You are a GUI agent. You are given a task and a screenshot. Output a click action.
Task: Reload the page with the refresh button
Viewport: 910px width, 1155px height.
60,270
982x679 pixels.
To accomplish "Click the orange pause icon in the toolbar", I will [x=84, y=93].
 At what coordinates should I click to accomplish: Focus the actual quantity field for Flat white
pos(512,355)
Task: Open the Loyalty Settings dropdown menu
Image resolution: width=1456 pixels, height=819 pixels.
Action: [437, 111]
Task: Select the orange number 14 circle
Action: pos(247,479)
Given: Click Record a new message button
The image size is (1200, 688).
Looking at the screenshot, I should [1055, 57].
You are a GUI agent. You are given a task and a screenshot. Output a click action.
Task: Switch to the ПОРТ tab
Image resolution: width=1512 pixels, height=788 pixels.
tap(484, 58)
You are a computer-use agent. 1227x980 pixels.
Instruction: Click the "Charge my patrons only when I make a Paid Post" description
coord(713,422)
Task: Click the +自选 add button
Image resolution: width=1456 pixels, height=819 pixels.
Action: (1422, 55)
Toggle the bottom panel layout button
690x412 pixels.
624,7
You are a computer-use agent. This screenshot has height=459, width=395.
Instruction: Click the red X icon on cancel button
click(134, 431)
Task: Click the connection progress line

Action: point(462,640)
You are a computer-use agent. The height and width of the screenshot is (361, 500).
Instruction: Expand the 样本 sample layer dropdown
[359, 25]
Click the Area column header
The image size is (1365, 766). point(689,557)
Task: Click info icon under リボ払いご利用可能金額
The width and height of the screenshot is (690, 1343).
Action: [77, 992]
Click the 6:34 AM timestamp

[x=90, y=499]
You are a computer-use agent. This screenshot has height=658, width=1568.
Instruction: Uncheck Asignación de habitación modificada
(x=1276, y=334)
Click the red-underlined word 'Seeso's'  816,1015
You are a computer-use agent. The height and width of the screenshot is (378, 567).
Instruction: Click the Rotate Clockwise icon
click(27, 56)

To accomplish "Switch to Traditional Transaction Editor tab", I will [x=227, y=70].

AIM OF THE TASK: Put each nonblank line of the listing above into a Markdown table with the columns Row and Line, numbering the rows in order.

SOLUTION FOR THIS EXERCISE:
| Row | Line |
|---|---|
| 1 | You are a GUI agent. You are given a task and a screenshot. Output a click action. |
| 2 | Task: Reload the page with the refresh button |
| 3 | Viewport: 910px width, 1155px height. |
| 4 | 60,270 |
| 5 | 982x679 pixels. |
| 6 | To accomplish "Click the orange pause icon in the toolbar", I will [x=84, y=93]. |
| 7 |  At what coordinates should I click to accomplish: Focus the actual quantity field for Flat white |
| 8 | pos(512,355) |
| 9 | Task: Open the Loyalty Settings dropdown menu |
| 10 | Image resolution: width=1456 pixels, height=819 pixels. |
| 11 | Action: [437, 111] |
| 12 | Task: Select the orange number 14 circle |
| 13 | Action: pos(247,479) |
| 14 | Given: Click Record a new message button |
| 15 | The image size is (1200, 688). |
| 16 | Looking at the screenshot, I should [1055, 57]. |
| 17 | You are a GUI agent. You are given a task and a screenshot. Output a click action. |
| 18 | Task: Switch to the ПОРТ tab |
| 19 | Image resolution: width=1512 pixels, height=788 pixels. |
| 20 | tap(484, 58) |
| 21 | You are a computer-use agent. 1227x980 pixels. |
| 22 | Instruction: Click the "Charge my patrons only when I make a Paid Post" description |
| 23 | coord(713,422) |
| 24 | Task: Click the +自选 add button |
| 25 | Image resolution: width=1456 pixels, height=819 pixels. |
| 26 | Action: (1422, 55) |
| 27 | Toggle the bottom panel layout button |
| 28 | 690x412 pixels. |
| 29 | 624,7 |
| 30 | You are a computer-use agent. This screenshot has height=459, width=395. |
| 31 | Instruction: Click the red X icon on cancel button |
| 32 | click(134, 431) |
| 33 | Task: Click the connection progress line |
| 34 | Action: point(462,640) |
| 35 | You are a computer-use agent. The height and width of the screenshot is (361, 500). |
| 36 | Instruction: Expand the 样本 sample layer dropdown |
| 37 | [359, 25] |
| 38 | Click the Area column header |
| 39 | The image size is (1365, 766). point(689,557) |
| 40 | Task: Click info icon under リボ払いご利用可能金額 |
| 41 | The width and height of the screenshot is (690, 1343). |
| 42 | Action: [77, 992] |
| 43 | Click the 6:34 AM timestamp |
| 44 | [x=90, y=499] |
| 45 | You are a computer-use agent. This screenshot has height=658, width=1568. |
| 46 | Instruction: Uncheck Asignación de habitación modificada |
| 47 | (x=1276, y=334) |
| 48 | Click the red-underlined word 'Seeso's'  816,1015 |
| 49 | You are a computer-use agent. The height and width of the screenshot is (378, 567). |
| 50 | Instruction: Click the Rotate Clockwise icon |
| 51 | click(27, 56) |
| 52 | To accomplish "Switch to Traditional Transaction Editor tab", I will [x=227, y=70]. |